As a young person engaged in politics, I am often asked why my generation is elevating Zohran Mamdani, a self-described socialist who has echoed anti-American rhetoric. To many, his popularity seems shocking. To me, it is the predictable outcome of how my generation has been taught and conditioned.
The New York State United Teachers and the United Federation of Teachers represent nearly 700,000 members. Their endorsements carry enormous weight. When students see their teachers support a candidate, the lesson is clear: this is the “good” choice. Even in classrooms where politics is avoided, students are shaped by their educators’ worldview.
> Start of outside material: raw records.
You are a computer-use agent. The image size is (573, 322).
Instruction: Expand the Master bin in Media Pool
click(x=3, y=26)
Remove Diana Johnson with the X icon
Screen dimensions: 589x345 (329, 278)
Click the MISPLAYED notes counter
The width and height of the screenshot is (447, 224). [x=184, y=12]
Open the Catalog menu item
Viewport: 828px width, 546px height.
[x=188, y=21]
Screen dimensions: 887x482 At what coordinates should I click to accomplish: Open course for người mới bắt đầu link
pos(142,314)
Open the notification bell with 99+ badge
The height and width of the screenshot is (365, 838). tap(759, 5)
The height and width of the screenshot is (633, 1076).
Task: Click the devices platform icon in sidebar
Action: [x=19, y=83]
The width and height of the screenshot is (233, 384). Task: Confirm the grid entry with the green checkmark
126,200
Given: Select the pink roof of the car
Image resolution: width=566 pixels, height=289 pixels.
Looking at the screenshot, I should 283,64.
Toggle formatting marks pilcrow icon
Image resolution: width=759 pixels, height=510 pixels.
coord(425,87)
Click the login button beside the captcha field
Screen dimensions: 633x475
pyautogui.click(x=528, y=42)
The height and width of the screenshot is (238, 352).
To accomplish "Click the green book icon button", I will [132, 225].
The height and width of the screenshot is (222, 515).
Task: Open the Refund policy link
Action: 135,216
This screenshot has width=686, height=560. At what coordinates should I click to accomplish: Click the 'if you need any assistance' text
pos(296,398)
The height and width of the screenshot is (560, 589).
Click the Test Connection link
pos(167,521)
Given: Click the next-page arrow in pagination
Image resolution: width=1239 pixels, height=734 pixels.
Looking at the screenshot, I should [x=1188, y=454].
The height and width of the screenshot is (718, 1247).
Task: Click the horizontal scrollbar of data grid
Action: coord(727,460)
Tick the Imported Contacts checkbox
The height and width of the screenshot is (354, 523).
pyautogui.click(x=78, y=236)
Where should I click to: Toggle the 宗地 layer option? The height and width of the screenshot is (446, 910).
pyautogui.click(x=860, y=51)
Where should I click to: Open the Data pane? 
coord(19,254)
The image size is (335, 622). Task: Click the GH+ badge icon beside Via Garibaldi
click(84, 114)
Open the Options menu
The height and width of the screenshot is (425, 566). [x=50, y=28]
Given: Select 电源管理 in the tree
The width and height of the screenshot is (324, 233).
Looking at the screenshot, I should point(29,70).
What schools refuse to teach is equally damaging. Contested issues like immigration, tariffs, or abortion are often labeled “too controversial.” Instead of debate, students are left with a moral framework of oppressor versus oppressed. This binary, central to critical race theory (CRT) and diversity, equity, and inclusion (DEI) programs, flattens complex issues into simple moral issues where siding with the “oppressed” is the only acceptable answer.
The death of George Floyd in 2020 was the first major political event many of my peers experienced through this lens. The protests that followed were the largest in American history, with billions in damages.
Yet the facts — Floyd’s criminal record, fentanyl in his system, and no claim in court that race motivated the arrest — were ignored. The narrative told to young people was that America is systemically racist, and justice required aligning with movements that claimed to fight oppression.
This same lens now dominates foreign policy debates. Israel, the Middle East’s only democracy, is routinely labeled as an “apartheid state.” After Hamas’s October 7 massacre, a 2024 poll found that 51% of Americans aged 18-24 sided with Hamas over Israel.
Groups like Students for Justice in Palestine, funded by national activist networks, have made anti-Israel protests a fixture on campuses. For a generation trained to equate morality with siding against the “oppressor,” the numbers are not surprising.
Economic illiteracy deepens the problem. Mamdani repeats the claim that the wealthy do not “pay their fair share.” But IRS data shows the top 1% of earners pay about 40% of federal income taxes, while the bottom 50% pay less than 3%.
These facts are rarely taught, leaving students to accept the story of rich versus poor and embrace socialism despite decades of evidence showing its failures from the Soviet Union to Venezuela.
Surveys highlight the broader consequences. A 2023 Wall Street Journal poll found that only 30% of adults under 30 said having children was “very important,” compared with 59% in 1998.
The U.S. fertility rate has dropped to 1.6 births per woman — far below the replacement level of 2.1. Meanwhile, 62% of Gen Z views socialism favorably. These are connected symptoms of an education system that encourages distrust of family, free markets, and personal responsibility.
Mamdani’s rise reflects this environment. He appeals to a generation that has been denied real debate, taught to view politics through simplistic binaries, and shielded from inconvenient facts. Even outside New York City, his success should alarm Americans. Unless my generation confronts the failures in how we were taught, the country we inherit will not resemble the one we were given.